We pass by the glass paneled archway that looks over Bartholomew Street. The entrance to the toilet is above street level but underneath the masses of “high-end” shops in the Guildhall. The toilet door swings open and I am met by an unwelcoming blue light. I look down at the invisible contours of my veins, I can feel them but they are visibly swallowed by the blue lights. I do my deed and pull at a roll of John Wayne loo roll (rough, tough and sure taking no shit). I wash my hands, dripping water over the floor as the hand drier makes a disturbing noise before spitting a puff of smoke – it’s broken. I grab more of the John Wayne stuff before swiftly departing.
Everything is bolted shut. If you were a toiletries kleptomaniac this would be quite a challenging and unrewarding heist. A train speeds past as I am sat upon the John, the whole place trembles. The man next to me sounds like an ogre in a pit of despair and swarms of flies circle around me hungrily awaiting their supper. I look up at the door in post ablution reverie and my eyes are met with seedy and explicit pornographic writing.
Who ever took a big old dump before I came here needs to fess up because it ain’t flushing. The toilet is basically a cavern. Whoever chose the tiles for the wall and floor had not even an inch of modicum of self-respect, or was colourblind – they are a stained brown and the walls started to remind me of the floater lying in the metal bowl. There are burn marks everywhere and a big old sign hangs over you which says No-Smoking. I use the 3 in 1 wall box that squirts a centiliter of soap, then a trickle of water falls upon you, finally like a fat asthmatic kid, the handrier blows into your hands. I suggest you use the pub next door.
A*shole says – In-house massage service and writings on the wall make for entertaining read.
A*shole says – More than a thousand years of development in toilet technology and you make me shit in a cave.
A*shole says: It’s not natural to dump under blue lights.

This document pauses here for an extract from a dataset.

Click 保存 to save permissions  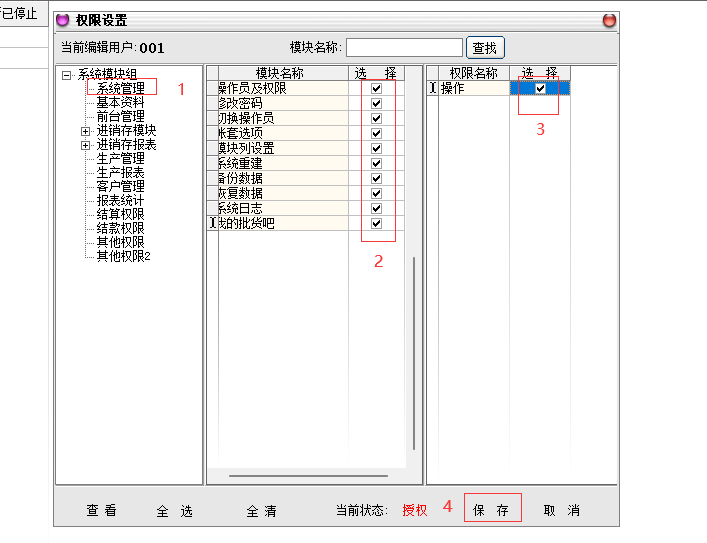point(492,510)
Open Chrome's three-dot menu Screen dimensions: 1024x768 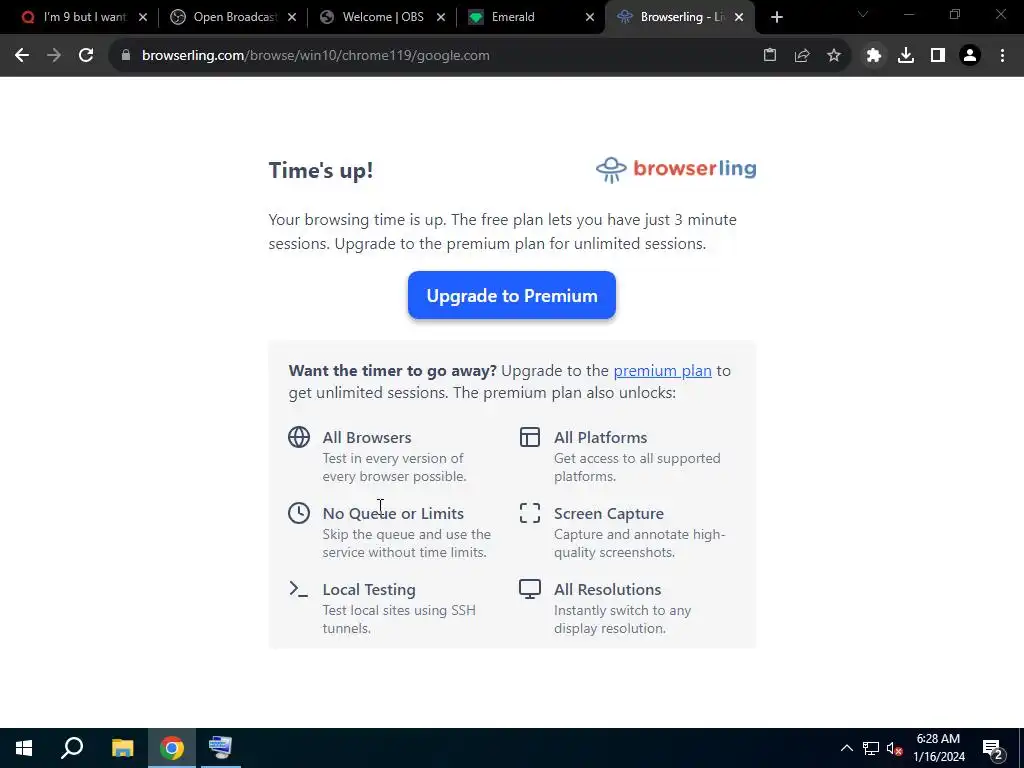pos(1002,56)
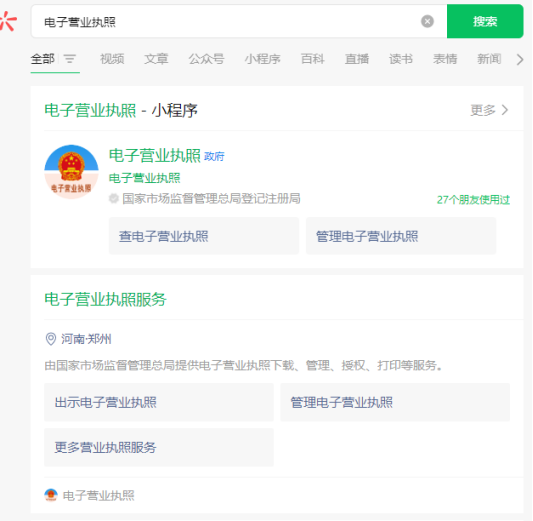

A*shole says: I am sh*t-scared.
St. Georges Meeting House Definitely the swankiest toilet I frequented on my water closet adventure. Research has shown that people are more likely to remember toilets than the food they eat in restaurants and pubs. This is probably why this grand toilet is in a Wetherspoons pub. The walls are panther black and smooth. The whole place smells like lavender fields, even the toilet seat (looking back now I’m not sure why I sniffed it, it must be one of those snake-charmer tricks). Even the writing on the wall is a little more high-brow – ‘Tories love bankers who rip us off ’. The condom machine nearby says that they care about your sexual well-being. The curved marble walls are a receptacle of extraordinary beauty, every sensuous curve has the beauty of the human figure but more divine. A*shole says – I am singing high-praising falsetto farts while bellowing “I found a home.”
Photos by Whitey Fisk
Mud Pit Across From Amber Rooms Technically not a toilet, though it is widely used in the dark haze of a Saturday night. I avoid going into the Amber Rooms toilet, not because it’s poorly equipped or unhygienic but because it seems like the only facilities in Exeter where the clientele is comfortable to gaze across the urinals and compliment you on the girth of your member. So I dash across to the unlit lane to have a quick wiz instead. The problem is that it is so widely used that it is now worse than Glastonbury on its wettest day, so you slowly sink into the amassed excrement. Word to the wise: avoid spanky white trainers. A*shole says – A*shole refuses to comment.